## What you have to do
Pull out the entries below word for word, starting at the line containing "Click the 'Haz" and ending at the line containing "Action: pyautogui.click(x=62, y=265)", with both of those lines included.

(Entries for locating words and elements)
=======

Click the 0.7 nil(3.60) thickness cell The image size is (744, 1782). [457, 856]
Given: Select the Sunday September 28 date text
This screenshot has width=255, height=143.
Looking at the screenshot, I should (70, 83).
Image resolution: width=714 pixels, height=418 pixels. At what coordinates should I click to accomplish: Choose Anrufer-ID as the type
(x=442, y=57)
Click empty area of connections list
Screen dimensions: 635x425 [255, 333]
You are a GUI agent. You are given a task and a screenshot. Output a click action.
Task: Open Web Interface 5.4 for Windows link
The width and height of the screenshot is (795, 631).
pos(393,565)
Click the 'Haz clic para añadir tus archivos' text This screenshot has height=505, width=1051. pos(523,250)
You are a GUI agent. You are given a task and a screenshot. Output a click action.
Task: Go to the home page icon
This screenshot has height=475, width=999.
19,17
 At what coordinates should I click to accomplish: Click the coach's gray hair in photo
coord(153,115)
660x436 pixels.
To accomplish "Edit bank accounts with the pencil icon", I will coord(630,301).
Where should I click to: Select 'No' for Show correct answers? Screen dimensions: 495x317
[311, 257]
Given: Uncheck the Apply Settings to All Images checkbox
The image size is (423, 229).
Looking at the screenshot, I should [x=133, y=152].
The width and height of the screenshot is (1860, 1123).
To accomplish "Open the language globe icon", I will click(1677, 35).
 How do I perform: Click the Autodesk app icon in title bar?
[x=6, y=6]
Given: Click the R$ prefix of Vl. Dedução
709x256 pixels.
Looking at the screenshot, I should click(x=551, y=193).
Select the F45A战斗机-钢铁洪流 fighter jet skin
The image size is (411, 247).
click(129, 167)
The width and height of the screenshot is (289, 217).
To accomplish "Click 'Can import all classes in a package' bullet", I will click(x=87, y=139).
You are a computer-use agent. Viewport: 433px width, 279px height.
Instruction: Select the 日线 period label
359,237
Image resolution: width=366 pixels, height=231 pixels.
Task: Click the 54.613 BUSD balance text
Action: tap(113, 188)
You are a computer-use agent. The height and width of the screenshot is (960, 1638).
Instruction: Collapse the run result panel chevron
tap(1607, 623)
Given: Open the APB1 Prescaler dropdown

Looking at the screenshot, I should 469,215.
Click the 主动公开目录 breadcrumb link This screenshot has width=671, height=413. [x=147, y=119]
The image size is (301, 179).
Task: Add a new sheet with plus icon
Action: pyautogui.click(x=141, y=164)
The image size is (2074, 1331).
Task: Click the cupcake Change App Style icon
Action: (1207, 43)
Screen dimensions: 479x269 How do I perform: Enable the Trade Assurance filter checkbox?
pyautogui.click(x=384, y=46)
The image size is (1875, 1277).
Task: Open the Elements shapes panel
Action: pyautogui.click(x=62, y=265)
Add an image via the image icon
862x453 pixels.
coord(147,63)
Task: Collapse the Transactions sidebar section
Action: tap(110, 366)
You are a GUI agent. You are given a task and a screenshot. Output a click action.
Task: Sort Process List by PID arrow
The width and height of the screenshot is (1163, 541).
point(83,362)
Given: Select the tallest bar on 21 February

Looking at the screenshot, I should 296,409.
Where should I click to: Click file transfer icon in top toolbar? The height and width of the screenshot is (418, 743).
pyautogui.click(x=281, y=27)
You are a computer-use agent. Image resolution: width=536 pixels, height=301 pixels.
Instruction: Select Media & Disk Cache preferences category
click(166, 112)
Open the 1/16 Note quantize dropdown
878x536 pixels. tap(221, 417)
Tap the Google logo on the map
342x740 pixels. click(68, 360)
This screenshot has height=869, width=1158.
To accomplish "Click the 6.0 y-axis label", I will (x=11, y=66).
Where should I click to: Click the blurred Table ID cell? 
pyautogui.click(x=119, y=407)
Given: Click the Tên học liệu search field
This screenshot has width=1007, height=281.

=======

## Exercise output
Click the 'Haz clic para añadir tus archivos' text This screenshot has height=505, width=1051. pos(523,250)
You are a GUI agent. You are given a task and a screenshot. Output a click action.
Task: Go to the home page icon
This screenshot has height=475, width=999.
19,17
 At what coordinates should I click to accomplish: Click the coach's gray hair in photo
coord(153,115)
660x436 pixels.
To accomplish "Edit bank accounts with the pencil icon", I will coord(630,301).
Where should I click to: Select 'No' for Show correct answers? Screen dimensions: 495x317
[311, 257]
Given: Uncheck the Apply Settings to All Images checkbox
The image size is (423, 229).
Looking at the screenshot, I should [x=133, y=152].
The width and height of the screenshot is (1860, 1123).
To accomplish "Open the language globe icon", I will click(1677, 35).
 How do I perform: Click the Autodesk app icon in title bar?
[x=6, y=6]
Given: Click the R$ prefix of Vl. Dedução
709x256 pixels.
Looking at the screenshot, I should click(x=551, y=193).
Select the F45A战斗机-钢铁洪流 fighter jet skin
The image size is (411, 247).
click(129, 167)
The width and height of the screenshot is (289, 217).
To accomplish "Click 'Can import all classes in a package' bullet", I will click(x=87, y=139).
You are a computer-use agent. Viewport: 433px width, 279px height.
Instruction: Select the 日线 period label
359,237
Image resolution: width=366 pixels, height=231 pixels.
Task: Click the 54.613 BUSD balance text
Action: tap(113, 188)
You are a computer-use agent. The height and width of the screenshot is (960, 1638).
Instruction: Collapse the run result panel chevron
tap(1607, 623)
Given: Open the APB1 Prescaler dropdown

Looking at the screenshot, I should 469,215.
Click the 主动公开目录 breadcrumb link This screenshot has width=671, height=413. [x=147, y=119]
The image size is (301, 179).
Task: Add a new sheet with plus icon
Action: pyautogui.click(x=141, y=164)
The image size is (2074, 1331).
Task: Click the cupcake Change App Style icon
Action: (1207, 43)
Screen dimensions: 479x269 How do I perform: Enable the Trade Assurance filter checkbox?
pyautogui.click(x=384, y=46)
The image size is (1875, 1277).
Task: Open the Elements shapes panel
Action: pyautogui.click(x=62, y=265)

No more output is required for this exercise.